* Decision changes reserve requirement rule issued in July
* Move aims to give liquidity to FX market, support real
* Brazilian real advances a 0.4 percent
By Guillermo Parra-Bernal and Natalia Cacioli
SAO PAULO, Dec 18 (Reuters) - Brazil’s central bank on Tuesday made it easier for banks to bet against the U.S. dollar, in an attempt to provide liquidity to the foreign exchange market and support the real.
The central bank said it was tripling to $3 billion the limit for local financial institutions to short-sell the U.S. currency.
According to the new rule, which takes effect Dec. 20, banks have to park at the central bank 60 percent of short dollar positions that exceed that limit. The deposits should be in cash and will receive no interest rate.
In July, when policymakers were struggling to keep the real weaker than 2.0 per dollar, the central bank imposed a $1 billion threshold for short dollar positions, applying the 60 percent reserve requirement to larger positions.

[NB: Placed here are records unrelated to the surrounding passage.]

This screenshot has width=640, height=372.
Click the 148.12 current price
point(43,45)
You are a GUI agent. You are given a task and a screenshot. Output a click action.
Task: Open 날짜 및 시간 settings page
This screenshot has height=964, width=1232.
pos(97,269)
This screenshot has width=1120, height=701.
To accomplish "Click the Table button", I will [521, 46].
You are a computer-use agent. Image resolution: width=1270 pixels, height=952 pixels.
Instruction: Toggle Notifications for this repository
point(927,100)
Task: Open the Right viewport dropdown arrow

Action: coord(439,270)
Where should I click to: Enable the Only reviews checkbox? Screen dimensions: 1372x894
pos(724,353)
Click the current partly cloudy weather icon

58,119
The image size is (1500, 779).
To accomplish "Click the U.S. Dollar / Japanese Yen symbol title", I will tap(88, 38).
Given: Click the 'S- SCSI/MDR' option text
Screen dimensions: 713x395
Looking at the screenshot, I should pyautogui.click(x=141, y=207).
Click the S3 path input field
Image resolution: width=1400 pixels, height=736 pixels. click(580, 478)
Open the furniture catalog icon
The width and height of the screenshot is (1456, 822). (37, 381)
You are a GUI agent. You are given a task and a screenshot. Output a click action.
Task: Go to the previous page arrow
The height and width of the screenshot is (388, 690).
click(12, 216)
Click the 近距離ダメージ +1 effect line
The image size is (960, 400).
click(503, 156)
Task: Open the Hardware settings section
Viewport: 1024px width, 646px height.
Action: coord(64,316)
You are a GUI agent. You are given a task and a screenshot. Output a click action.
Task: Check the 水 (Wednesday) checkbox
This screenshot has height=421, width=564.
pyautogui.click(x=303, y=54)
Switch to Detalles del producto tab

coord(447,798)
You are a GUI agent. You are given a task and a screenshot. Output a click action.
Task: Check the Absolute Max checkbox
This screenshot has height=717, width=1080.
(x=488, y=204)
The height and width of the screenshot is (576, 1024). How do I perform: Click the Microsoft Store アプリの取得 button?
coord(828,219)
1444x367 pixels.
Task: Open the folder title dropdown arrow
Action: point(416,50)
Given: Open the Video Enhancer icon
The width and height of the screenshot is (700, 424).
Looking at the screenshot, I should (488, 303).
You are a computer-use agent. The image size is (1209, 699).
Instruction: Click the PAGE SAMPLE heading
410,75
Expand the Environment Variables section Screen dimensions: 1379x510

The central bank also changed the period of calculation of such requirements to the average of five business days, longer than the prior one day calculation.
The real gained slightly after the measure and after the central bank conducted three auctions to sell as much as $1.5 billion repurchase agreements -- another attempt to provide liquidity to currency market at the end of the year.
It last traded at 2.0867 per dollar, 0.4 percent stronger on the day. Traders said substantial year-end dollar outflows kept a lid on the currency’s gains.
“This is to anchor the dollar and prevent any further gains relative to the real,” said a São Paulo-based currency trader. “This measure opens room for them to sell the greenback.”
Central bank policymakers also eliminated a rule urging financial institutions to set aside reserve requirements on their foreign exchange short positions topping their reference capital base.